I have sale proceeds from a flip that I would like to invest into a multifamily syndication - can I utilize a 1031 when doing this?
Usually no. I have read that one syndicator does this however the investment needs to be $1mm+ since they need to restructure the whole deal. Of course, I would check with the syndicator you want to invest with and your CPA before doing anything.
@Austin Works yes you can if the syndication has a TIC structure for exchanges.
@Austin Works If the syndication has been set up as a tenant in common, yes, it would work. Unfortunately many syndications are set up partnerships and in that case it would not qualify because you'd be buying shares or membership interests and not real property.
@Austin Works usually no and you also can't 1031 a property which the intent wasn't to hold it long term as a rental.
@Austin Works ignoring if the sale was 1031 applicable or not, it depends on the sponsor if they're willing to complicate their structure by incorporating TICS and incurring higher costs because of it. Usually it would have to be a good chunk of the . equity for it to be a conversation as the investor is also probably going to have to be a key principal on the loan too.
@Jordan Moorhead , this actually was intended to be rental. I purchased a four-plex about eight months ago, renovated it, and then had it appraised. Once I saw the amount of equity I have, I decided to sell instead of renting.
@Austin Works has your 1031 Intermediary and accountant ok'd it?
Hi Austin. Yes, you can do this! You (the 1031 party) is not considered an "investor." But, you are considered a CO-OWNER with an undivided interest of ownership in the Apartment Building. This is also called a Tenant-in-Common structure (aka TIC). This is how you can participate. I'm speaking in Dallas at the Think Multifamily Fire Summit on this exact topic coming September 7-8. Experienced Syndicators and Sponsors know how to incorporate 1031 parties into Multifamily deals!
Delaware Statutory Trust investments qualify for 1031 treatment
This question comes up all the time. I'm not a CPA by any means, and you should hire a firm that specializes in real estate.
But I do know that under the new tax regime, our investors that redeploy capital within a calendar year into our subsequent large deals pay little to no capital gains/tax. This is due to the cost segregation, bonus depreciation, and accelerated depreciation that is now allowed to be written off in year one. I'm happy to elaborate via a PM if anyone needs clarification.
As many others already pointed out, you can 1031 into syndication if it is set up as TIC. However, typically the funds for 1031 would have to represent a sum that is significant enough to offer 1031 into syndication.
So in case you're seeking passive opportunities, then what @Natalie Kolodij suggested is more viable option.
In general whenever you're looking to perform 1031 exchange, consider reaching out to 1031 intermediaries.
You could invest in a Qualified Opportunity Fund that is buying property in an Opportunity Zone and retain the same benefit as if you invested in a 1031 exchange. Additionally, for Opportunity Zone investments, only the gain has to be invested to retain the tax deferral.
@Austin Works , there are tax advisors that specialize in 1031s.
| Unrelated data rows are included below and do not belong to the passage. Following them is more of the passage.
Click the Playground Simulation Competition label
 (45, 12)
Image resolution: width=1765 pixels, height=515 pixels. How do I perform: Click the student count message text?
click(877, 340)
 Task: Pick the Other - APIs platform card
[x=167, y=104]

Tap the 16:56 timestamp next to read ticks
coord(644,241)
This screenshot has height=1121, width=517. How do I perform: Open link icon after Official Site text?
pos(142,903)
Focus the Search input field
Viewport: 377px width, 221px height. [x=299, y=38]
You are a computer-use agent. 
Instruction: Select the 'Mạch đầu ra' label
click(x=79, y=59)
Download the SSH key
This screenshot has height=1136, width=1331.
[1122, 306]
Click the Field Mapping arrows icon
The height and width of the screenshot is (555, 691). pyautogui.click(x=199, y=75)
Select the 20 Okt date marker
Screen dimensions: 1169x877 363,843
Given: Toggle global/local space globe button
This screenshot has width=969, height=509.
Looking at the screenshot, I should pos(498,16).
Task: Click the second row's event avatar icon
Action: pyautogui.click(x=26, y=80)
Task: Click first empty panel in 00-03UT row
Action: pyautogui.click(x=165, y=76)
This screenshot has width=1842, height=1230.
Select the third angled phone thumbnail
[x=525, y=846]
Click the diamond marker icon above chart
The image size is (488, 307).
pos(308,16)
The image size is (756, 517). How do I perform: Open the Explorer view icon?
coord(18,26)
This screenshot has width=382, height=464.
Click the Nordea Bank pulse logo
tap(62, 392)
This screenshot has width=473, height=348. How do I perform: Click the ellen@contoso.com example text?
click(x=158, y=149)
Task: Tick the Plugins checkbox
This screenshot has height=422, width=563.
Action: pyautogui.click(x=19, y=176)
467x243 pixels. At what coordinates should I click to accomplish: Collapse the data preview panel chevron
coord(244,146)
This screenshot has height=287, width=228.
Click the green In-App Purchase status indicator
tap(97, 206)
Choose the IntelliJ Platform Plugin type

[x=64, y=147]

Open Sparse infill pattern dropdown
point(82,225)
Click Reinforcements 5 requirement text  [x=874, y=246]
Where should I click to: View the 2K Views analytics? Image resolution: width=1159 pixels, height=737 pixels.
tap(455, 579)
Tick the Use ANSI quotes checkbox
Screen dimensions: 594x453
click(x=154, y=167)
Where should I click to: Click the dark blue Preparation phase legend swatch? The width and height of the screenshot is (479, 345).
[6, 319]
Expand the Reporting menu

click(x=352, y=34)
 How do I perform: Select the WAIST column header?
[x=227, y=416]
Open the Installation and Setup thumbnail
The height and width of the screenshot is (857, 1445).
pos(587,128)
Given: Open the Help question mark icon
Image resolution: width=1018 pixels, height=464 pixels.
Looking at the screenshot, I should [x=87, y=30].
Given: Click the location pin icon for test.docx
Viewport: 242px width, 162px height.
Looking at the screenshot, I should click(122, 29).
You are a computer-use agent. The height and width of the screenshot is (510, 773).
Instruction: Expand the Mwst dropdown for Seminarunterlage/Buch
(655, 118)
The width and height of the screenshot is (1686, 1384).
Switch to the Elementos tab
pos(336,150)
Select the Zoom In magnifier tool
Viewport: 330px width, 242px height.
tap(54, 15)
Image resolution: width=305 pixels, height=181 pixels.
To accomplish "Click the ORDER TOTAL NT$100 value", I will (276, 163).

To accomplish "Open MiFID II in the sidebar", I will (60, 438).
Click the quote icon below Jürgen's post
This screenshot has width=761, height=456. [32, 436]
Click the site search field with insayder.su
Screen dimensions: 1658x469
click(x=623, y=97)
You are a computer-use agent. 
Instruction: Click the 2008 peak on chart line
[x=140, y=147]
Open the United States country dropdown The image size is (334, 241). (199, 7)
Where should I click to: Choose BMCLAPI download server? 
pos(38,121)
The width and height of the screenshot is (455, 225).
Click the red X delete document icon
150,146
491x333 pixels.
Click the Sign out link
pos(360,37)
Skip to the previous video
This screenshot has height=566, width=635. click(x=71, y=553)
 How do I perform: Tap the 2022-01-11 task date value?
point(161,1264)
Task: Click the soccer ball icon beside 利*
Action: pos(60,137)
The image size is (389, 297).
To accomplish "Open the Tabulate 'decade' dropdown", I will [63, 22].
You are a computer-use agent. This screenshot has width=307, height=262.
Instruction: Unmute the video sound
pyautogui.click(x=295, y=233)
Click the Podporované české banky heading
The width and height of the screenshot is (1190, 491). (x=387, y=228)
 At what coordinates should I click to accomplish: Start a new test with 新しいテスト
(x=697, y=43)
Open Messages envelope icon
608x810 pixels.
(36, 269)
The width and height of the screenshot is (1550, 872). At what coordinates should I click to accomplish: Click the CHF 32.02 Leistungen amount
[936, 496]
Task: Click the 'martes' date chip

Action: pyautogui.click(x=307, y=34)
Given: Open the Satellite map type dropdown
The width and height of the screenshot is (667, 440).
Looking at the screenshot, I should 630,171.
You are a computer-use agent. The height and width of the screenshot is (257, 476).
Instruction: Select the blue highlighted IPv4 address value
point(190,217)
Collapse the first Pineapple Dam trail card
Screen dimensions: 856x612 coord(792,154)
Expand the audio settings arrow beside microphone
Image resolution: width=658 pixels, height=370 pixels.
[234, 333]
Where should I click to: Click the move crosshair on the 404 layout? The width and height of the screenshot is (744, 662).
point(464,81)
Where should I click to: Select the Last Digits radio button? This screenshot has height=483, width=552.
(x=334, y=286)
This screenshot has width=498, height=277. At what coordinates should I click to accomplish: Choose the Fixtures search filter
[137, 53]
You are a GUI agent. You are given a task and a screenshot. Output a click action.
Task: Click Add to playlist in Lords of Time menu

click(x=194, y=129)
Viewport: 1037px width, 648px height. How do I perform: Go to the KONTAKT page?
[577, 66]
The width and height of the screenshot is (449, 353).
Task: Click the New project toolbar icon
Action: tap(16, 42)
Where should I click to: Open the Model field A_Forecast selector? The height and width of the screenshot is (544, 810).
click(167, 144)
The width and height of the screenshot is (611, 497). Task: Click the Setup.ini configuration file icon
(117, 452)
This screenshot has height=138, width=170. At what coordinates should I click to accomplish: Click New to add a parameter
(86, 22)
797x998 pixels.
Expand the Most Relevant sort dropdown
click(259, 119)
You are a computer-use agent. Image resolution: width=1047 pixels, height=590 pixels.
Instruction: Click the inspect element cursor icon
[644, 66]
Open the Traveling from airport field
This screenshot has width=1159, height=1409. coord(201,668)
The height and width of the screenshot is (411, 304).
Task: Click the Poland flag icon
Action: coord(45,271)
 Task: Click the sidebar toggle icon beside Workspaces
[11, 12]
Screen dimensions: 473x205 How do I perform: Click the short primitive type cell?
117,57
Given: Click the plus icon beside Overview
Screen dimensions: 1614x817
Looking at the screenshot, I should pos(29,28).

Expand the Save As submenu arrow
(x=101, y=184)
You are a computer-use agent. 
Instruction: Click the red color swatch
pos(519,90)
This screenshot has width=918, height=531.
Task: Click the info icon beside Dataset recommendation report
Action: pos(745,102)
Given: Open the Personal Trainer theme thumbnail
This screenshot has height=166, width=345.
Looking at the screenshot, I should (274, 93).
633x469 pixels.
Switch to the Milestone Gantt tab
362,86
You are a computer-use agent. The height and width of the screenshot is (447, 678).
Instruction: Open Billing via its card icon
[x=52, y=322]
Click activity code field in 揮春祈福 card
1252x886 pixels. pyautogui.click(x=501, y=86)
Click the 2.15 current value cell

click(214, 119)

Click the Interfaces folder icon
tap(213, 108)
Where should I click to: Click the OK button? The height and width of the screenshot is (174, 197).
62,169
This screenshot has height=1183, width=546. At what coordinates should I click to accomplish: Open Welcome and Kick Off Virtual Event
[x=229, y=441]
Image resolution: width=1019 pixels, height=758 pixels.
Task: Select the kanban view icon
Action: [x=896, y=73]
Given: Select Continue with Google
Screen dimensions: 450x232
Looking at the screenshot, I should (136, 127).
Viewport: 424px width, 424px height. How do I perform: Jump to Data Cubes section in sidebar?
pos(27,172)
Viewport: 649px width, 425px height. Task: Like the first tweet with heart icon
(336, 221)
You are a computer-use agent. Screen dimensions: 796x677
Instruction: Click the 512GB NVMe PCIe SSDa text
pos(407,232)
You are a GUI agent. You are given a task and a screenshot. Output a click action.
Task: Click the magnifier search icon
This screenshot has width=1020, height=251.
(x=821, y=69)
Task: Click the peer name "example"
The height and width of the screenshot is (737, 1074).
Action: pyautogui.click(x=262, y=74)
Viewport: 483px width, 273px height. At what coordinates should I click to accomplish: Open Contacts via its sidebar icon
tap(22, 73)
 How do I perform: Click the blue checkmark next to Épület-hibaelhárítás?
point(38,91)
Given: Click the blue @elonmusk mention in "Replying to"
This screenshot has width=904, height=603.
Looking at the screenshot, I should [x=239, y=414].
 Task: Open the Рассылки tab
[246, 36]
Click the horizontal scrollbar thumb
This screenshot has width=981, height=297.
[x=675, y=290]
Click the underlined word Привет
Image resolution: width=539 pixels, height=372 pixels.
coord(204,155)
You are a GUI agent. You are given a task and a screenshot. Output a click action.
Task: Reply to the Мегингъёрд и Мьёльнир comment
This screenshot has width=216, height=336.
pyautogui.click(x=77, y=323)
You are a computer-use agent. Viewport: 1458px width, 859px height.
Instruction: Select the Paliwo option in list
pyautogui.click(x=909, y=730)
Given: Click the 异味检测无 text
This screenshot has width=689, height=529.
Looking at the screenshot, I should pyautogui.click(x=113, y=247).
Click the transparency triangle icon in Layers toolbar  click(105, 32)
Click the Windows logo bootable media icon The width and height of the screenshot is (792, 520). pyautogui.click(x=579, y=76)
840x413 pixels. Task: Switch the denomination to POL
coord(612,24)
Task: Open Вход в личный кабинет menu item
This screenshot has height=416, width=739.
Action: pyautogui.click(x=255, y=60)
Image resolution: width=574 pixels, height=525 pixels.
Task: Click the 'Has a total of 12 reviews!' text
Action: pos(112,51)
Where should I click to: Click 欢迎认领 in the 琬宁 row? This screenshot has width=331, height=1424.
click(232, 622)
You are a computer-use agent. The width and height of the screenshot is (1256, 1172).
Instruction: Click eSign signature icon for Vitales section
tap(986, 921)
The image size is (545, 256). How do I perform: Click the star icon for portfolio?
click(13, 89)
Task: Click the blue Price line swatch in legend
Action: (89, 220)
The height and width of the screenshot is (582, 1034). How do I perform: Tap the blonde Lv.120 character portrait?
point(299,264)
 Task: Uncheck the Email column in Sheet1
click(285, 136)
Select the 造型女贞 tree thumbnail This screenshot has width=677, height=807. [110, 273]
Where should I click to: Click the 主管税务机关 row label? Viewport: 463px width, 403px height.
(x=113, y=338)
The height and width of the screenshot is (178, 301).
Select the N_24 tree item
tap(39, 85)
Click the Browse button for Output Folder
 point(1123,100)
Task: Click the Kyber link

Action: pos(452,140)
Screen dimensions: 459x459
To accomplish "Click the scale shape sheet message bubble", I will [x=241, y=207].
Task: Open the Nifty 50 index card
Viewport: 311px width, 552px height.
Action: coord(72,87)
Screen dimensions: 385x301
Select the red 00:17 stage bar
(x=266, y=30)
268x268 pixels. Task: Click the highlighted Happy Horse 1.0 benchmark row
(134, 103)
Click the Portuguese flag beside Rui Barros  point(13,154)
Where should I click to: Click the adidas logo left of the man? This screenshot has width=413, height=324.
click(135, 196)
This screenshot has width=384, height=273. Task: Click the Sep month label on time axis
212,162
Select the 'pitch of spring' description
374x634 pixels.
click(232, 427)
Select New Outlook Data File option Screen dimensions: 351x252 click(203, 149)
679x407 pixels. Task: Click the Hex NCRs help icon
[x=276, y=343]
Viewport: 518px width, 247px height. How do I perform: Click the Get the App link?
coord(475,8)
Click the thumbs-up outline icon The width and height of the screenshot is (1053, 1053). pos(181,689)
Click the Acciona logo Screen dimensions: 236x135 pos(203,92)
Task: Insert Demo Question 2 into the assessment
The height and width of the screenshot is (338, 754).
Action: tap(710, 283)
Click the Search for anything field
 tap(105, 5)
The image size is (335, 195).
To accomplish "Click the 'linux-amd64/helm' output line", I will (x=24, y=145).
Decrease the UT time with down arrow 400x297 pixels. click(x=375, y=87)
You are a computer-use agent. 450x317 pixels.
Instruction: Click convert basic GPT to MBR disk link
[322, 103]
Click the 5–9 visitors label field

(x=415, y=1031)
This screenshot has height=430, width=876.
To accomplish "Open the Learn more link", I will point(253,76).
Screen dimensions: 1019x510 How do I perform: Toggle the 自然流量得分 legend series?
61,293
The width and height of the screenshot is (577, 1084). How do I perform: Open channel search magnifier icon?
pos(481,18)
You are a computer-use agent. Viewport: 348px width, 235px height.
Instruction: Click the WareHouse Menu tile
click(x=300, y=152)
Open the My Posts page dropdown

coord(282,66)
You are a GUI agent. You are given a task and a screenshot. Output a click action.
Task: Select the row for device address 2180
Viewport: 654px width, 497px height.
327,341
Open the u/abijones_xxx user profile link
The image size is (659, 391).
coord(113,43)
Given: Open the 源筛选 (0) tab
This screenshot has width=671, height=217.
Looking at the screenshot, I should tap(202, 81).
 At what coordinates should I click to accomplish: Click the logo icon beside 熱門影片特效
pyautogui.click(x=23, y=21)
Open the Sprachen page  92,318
I would search for those in your area. Ask do they specialize in real estate and 1031 exchanges, if the answer is no to any of those questions the move on to the next one. That strategy works, it may take you a little time to figure out which one. Pick the 5 guys in this area that you feel are the best an narrow it down from there.
I do feel you can 1031 into a multifamily, but getting legal advice is the key. A good syndication attorney may be give good advice on this as well
@Austin Works , Everyone's right about the syndication issue and about intent. syndication only TIC. Intent not flip. But the bigger issue might be what you mean when you say "I have sale proceeds". It sounds like you closed this property without a QI in place for the 1031 exchange. If so then your opportunity to do a 1031 is over. The QI must be in place prior to closing of the sale. And You cannot touch the proceeds.
If you have a QI in place then they should be helping you walk through this issue. Their guidance is critical.
Syndication = yes
Flip proceeds = no
Flipping is a business not an investment.
@Dave Foster I am actually sitting on a few offers at the moment, so looking for direction before beginning the closing process for the sale. I will reach out to my CPA, I am just not sure how familiar he is with syndication laws, etc.
How a 1031 Exchange Can Make You Millions by:
I have never done this myself, but judging from what I read in Brandon's article, it seemed like you could. I'm trying to learn about 1031's myself.
@Austin Works , Good for you! Kudos for planning ahead. Feel free to accept an offer whenever you're comfortable. The QI for your 1031 only has to be in place prior to the closing of the sale. So if you want to get it under contract now that's perfectly fine.
There's a lot of great CPA's out there. But knowing the ins and outs of syndication and how they fit with a 1031 exchange is a different animal. An experienced QI or syndication attorney is probably your best best. I'm actually working right now with a couple of groups who are developing a "syndication model" that accepts 1031 but is not a TIC although a TIC/DST structure for a 1031 into a syndication is the most common. It's a growing and transitioning field as you can imagine.
@Melvin Vargas , This is a good blog article. I'll pm you with some more resources to help your education.